DIY Apple Cider
Before there was pumpkin-spice everything, there was sweet, simple, naturally delicious apple cider. When the half-gallon jugs show up in our produce section, they’re a harbinger of fall and everything it brings — cooler weather, holiday gatherings, and cozy meals. Drinking cider feels like a celebration of all that and the apple-picking season, and that’s why it’s so fun to make it yourself: You can mix and match your favorite apples to get the balance of sweet and tart flavors you like. And it’s a cheerful seasonal project to do with friends and kiddos.
In this recipe, we mull whole chunks of apple — peel and all — with baking spices and oranges for two hours. We use juicy, honey-forward SweeTangos and slightly tart Honeycrisps, a combination that provides the layered complexity you want in a cider. There’s a small amount of brown sugar in there too, and we like the way it complements the warm spices and adds some molasses-y depth to the cider’s already rich sweetness.
As the apples simmer away on the back of the stove, they fill the house with the most welcoming smell — it’s autumn distilled. Once you strain it, the cider has a tawny hue that’s gorgeous in a glass mug. We might describe the flavor as apple pie juice: the mulling process smooths out some of the edges, creating a delightfully sweet-tart sipper with just a hint of orange and all the warmth of the spices. It definitely makes you feel all toasty inside.

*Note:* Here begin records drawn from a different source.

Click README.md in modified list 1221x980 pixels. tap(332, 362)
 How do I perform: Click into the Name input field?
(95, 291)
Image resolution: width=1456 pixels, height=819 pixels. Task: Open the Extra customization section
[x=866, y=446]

Once you have a couple quarts of apple cider, you can do all kinds of things with it. It’s great served warm with a cinnamon stick swizzler. We also find it very refreshing over ice. And if you’re thinking of adding some booze, it’ll be delicious spiked with a floral gin or spicy bourbon. On the batched side of things, you might give our apple cider sangria a try.
Yield: 2 quarts / 8 cups
DIY Apple Cider
In a large stockpot over medium-high heat, combine the Honeycrisp apples, SweeTango apples, orange halves, cinnamon sticks, cloves, allspice, nutmeg, dark brown sugar, and water. Cover and bring to a boil. Reduce the heat to medium-low and simmer for 2 hours.

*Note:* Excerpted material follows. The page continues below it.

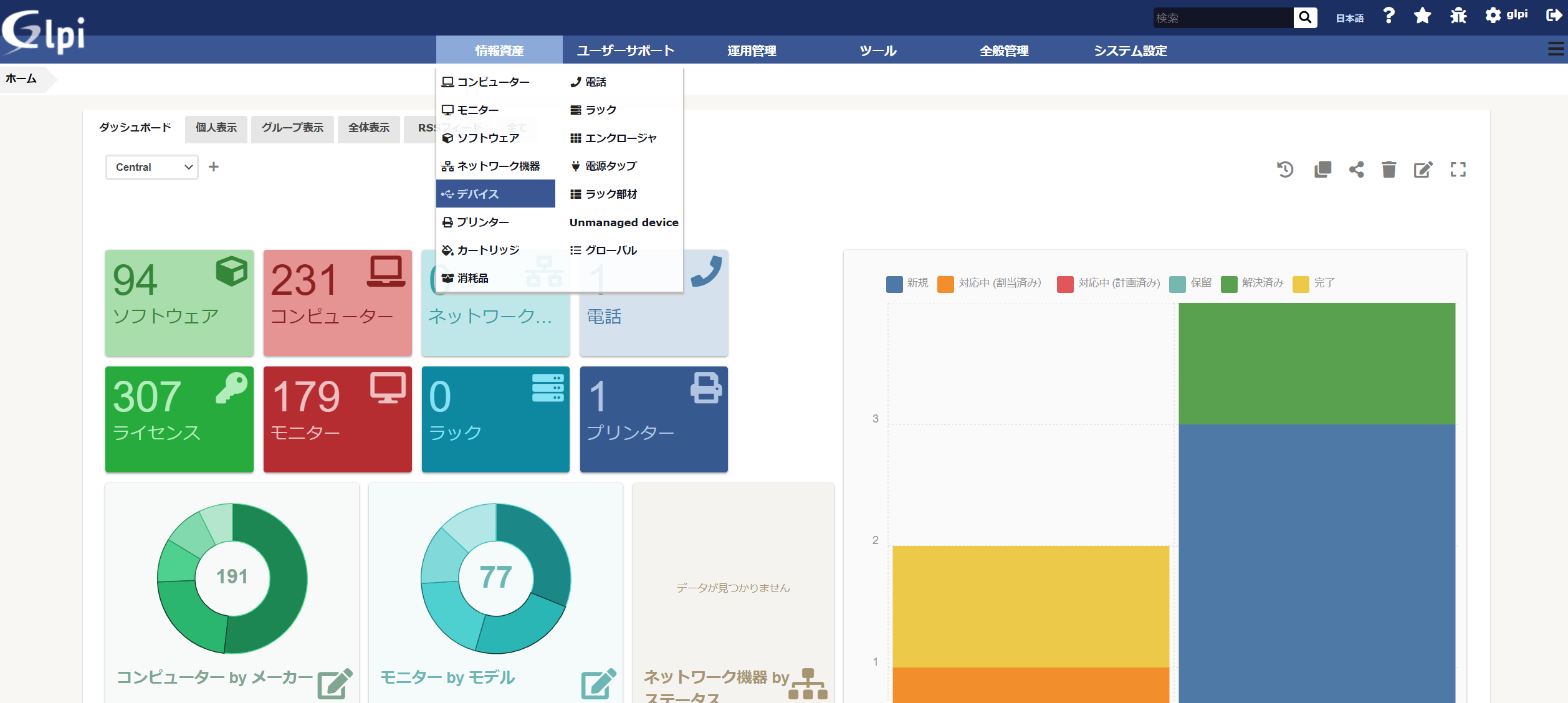Clone dashboard using the copy icon
Image resolution: width=1568 pixels, height=703 pixels.
pos(1322,170)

Using tongs, remove and discard the orange halves. Using a potato masher, mash the apples until all the large parts are broken up. Bring to a simmer and cook for 1 hour more.
Line a fine mesh strainer with cheesecloth, and place it over a large bowl. Pour the apple mixture through the cheesecloth. Gently press the pulp into the strainer with a metal spoon to extract the cider. Discard the pulp.
Serve the apple cider warm or cold. It can be kept in the refrigerator for up to 5 days and reheated as desired.